Olga Yulikova
Since emigrating from Russia in 1989, Arlington artist Olga Yulikova has been active in the arts as a teacher as well as public and commissioned artist. Olga has taught at the Arlington Center for the Arts, Brookline Art Center, Braintree Art Center and the JCC, Brighton. Her public murals and installations have been commissioned by the cities of Cambridge, Boston and Brookline as well as in California.

Layers of memory, layers of meaning, layers of paint, these are the key ingredients in my paintings. They are inspired by my travels, my friends, books I read, stories I hear. They reflect my hope and longing. They are made up of all my personal history, my infatuations, secrets and hang-ups. The paint is just a safe medium I use in order to share my secrets. Some pieces are more coded (and coated) and layered than others.
All Angels Against War for example was my reaction to the beginning of the war in Iraq. I was very much against it, and was just returning from Italy where the peace Pace flags were waving everywhere in the protest against the American invasion. On that trip I visited a church in Verona with the most exquisite recently restored frescos that were once ruined during an ancient war. The crumbling images of saints and warriors were so beautiful and sad, and the entire walls were chiseled with what looked like bullet holes. Explained the helpful attendant of the museum, these were the marks made by some older weapons.

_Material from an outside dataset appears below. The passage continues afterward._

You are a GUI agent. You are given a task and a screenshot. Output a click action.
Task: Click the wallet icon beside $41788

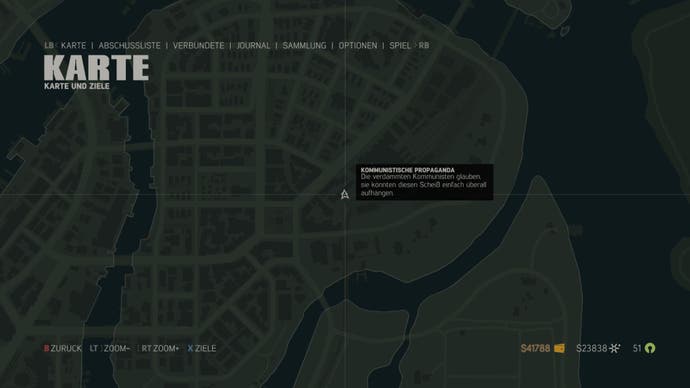[x=559, y=348]
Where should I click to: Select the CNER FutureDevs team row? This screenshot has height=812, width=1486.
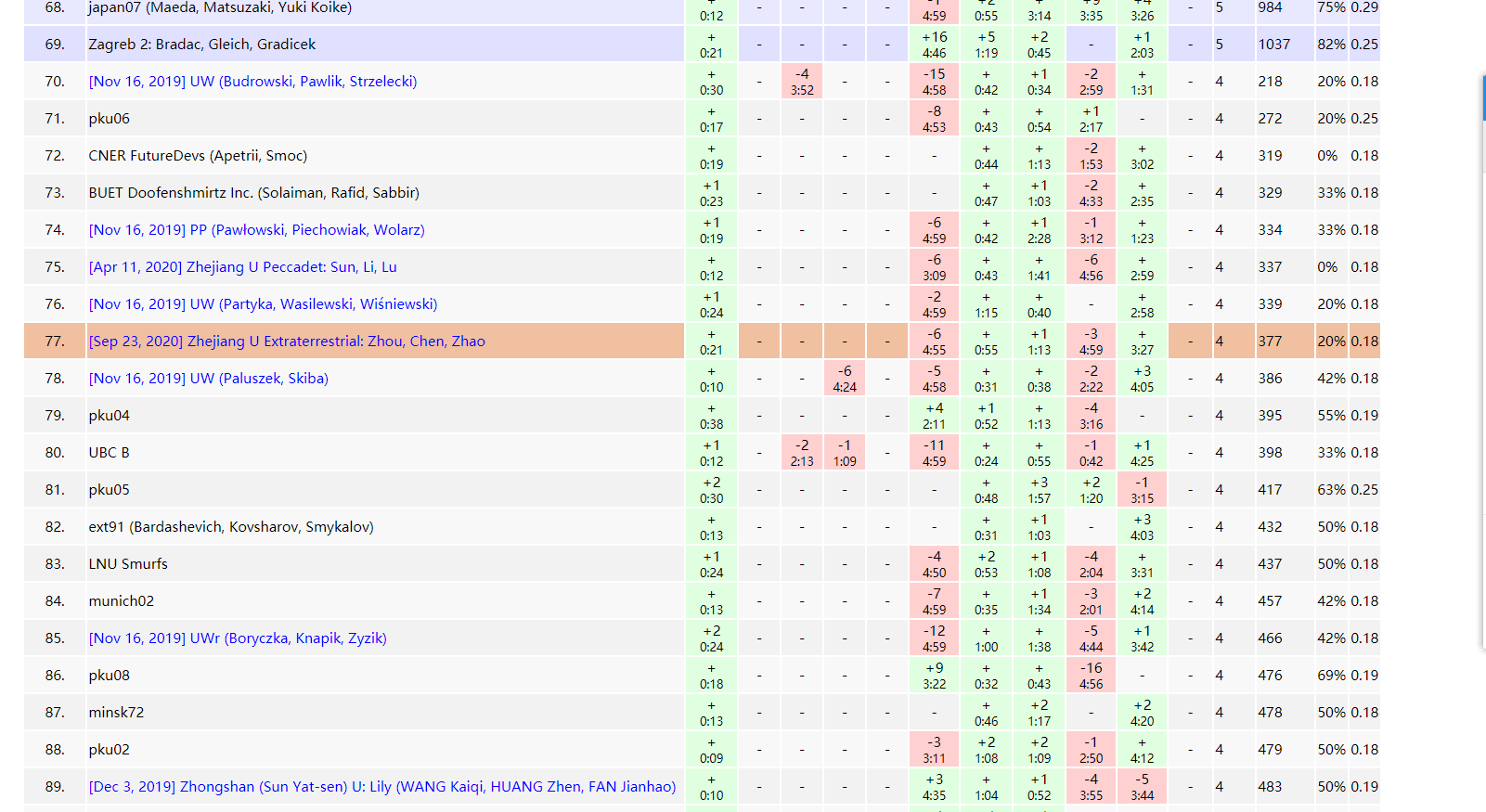197,156
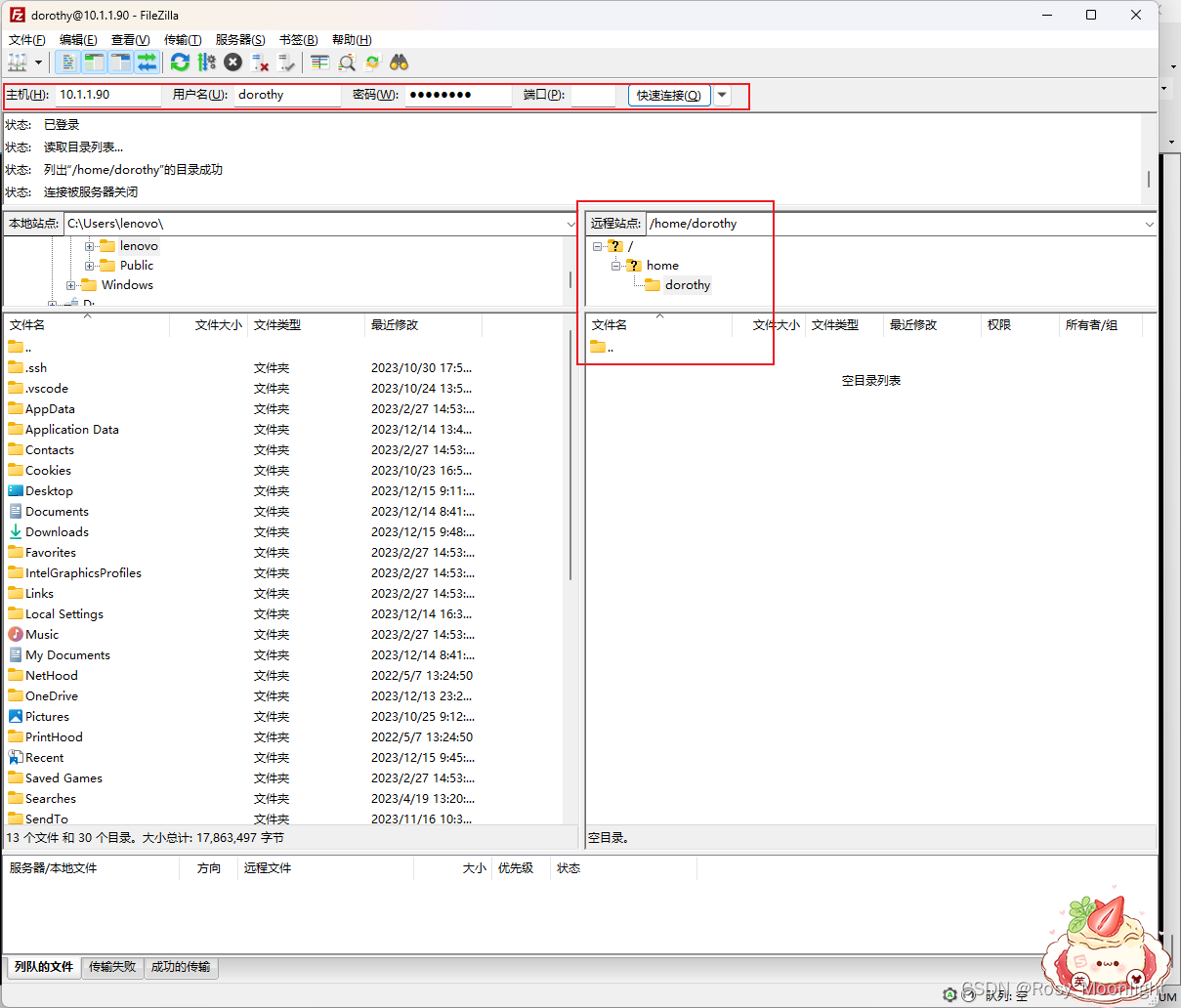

These holes, these symmetrical marks were more detrimental than the time that ages frescos. I thought I had to use this effect in my antiwar paintings somehow.
My favorite artist Friedrich Hundertwasser once said that ‘the arts have at least the duty to give people hope and show them beautiful paths along which they can go.’ I sincerely hope that my work offers a window to a path I think is worth taken.”